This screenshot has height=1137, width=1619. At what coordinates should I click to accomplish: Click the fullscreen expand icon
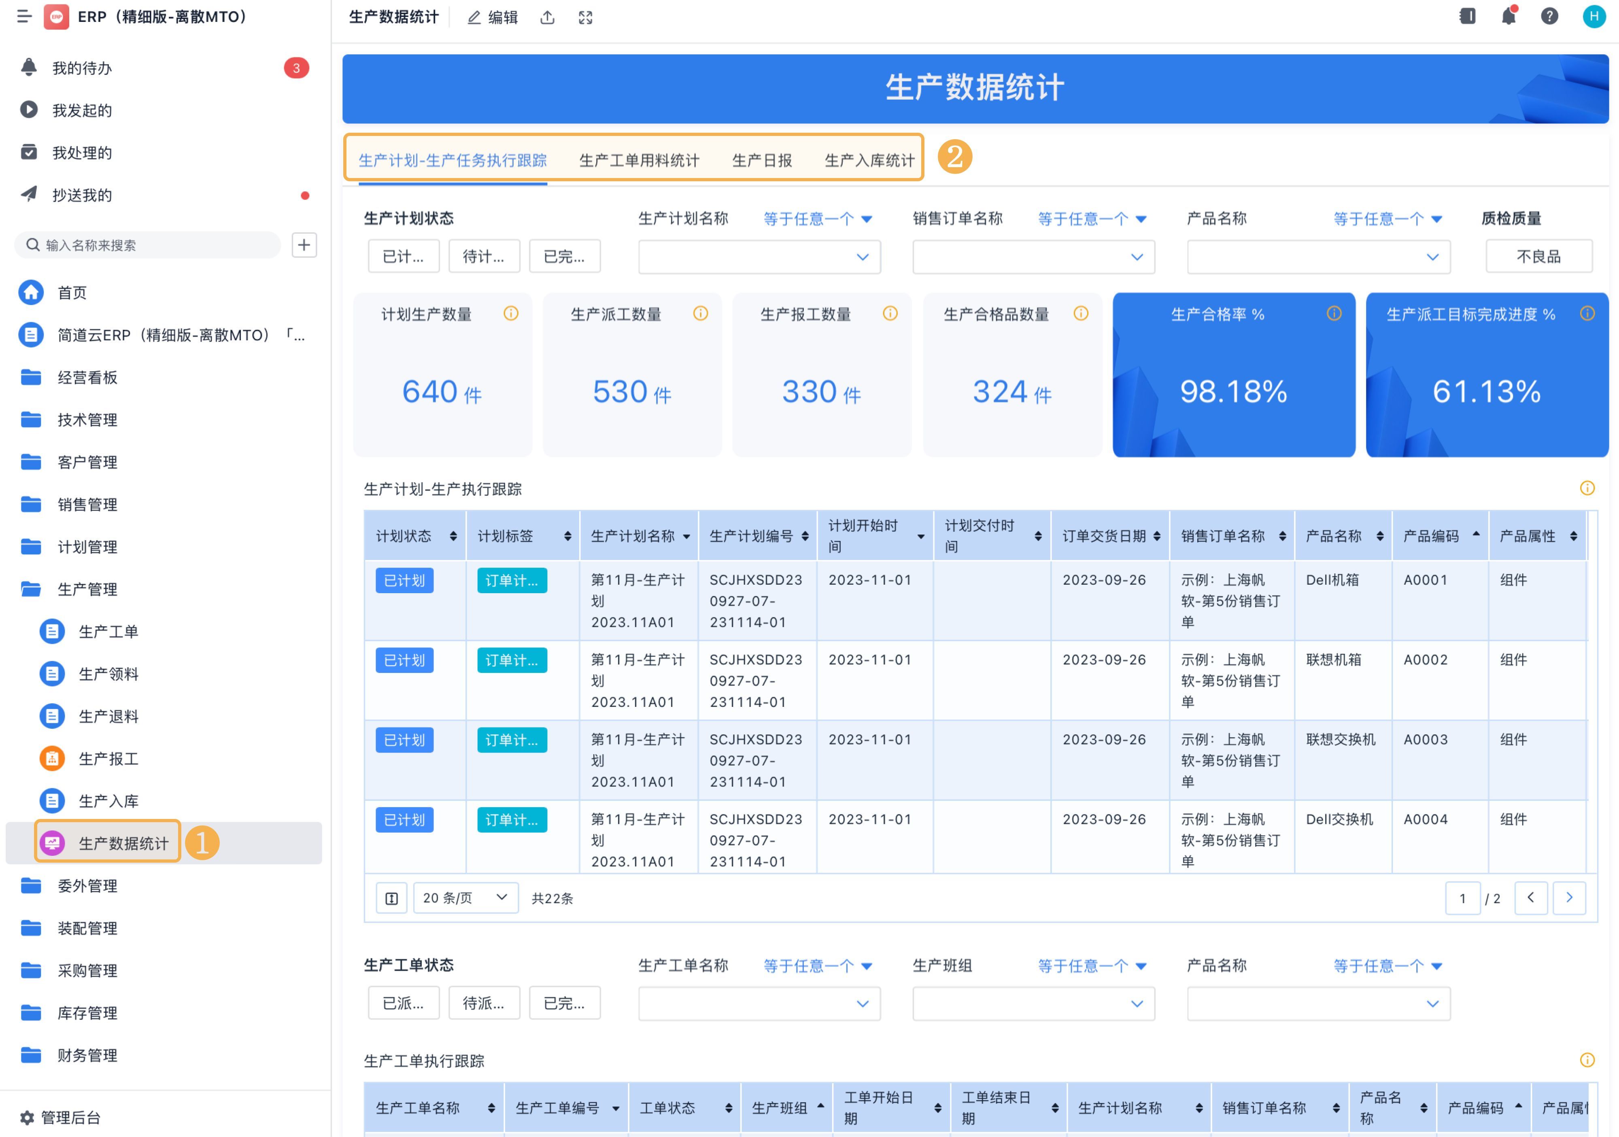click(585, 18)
...
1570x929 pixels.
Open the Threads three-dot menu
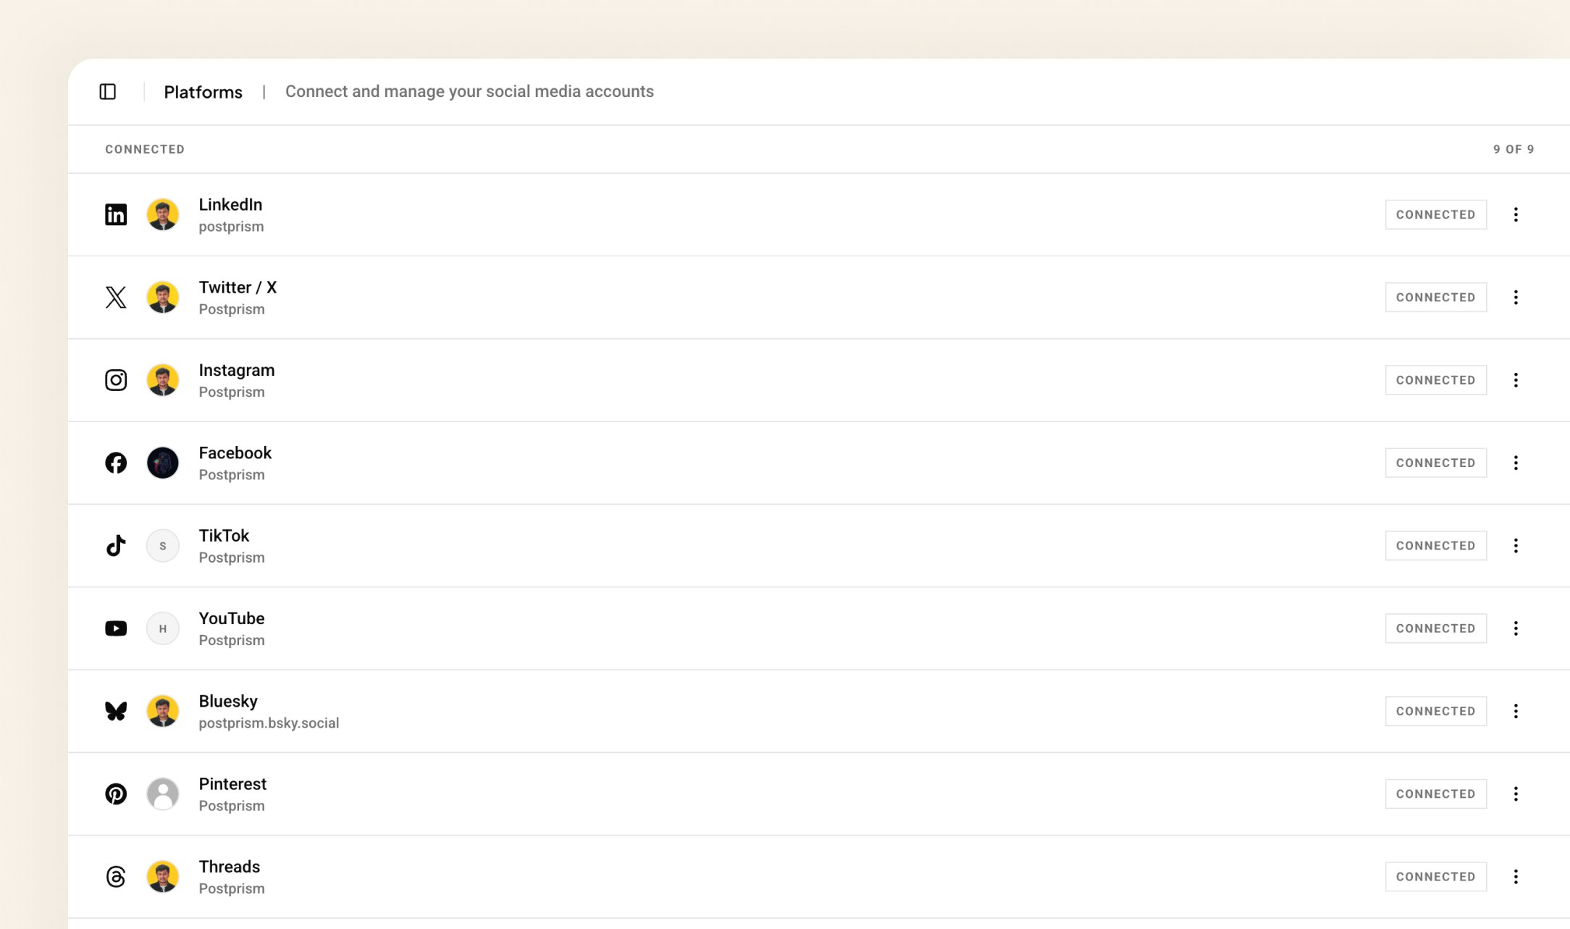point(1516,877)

- [TO DO]: Print the data above verbatim, from the line containing "This screenshot has" down to the line containing "click(585, 18)", both lines included, and leave the pictures out of the output.

- [RESPONSE BELOW]:
This screenshot has height=1137, width=1619. At what coordinates should I click to accomplish: Click the fullscreen expand icon
click(585, 18)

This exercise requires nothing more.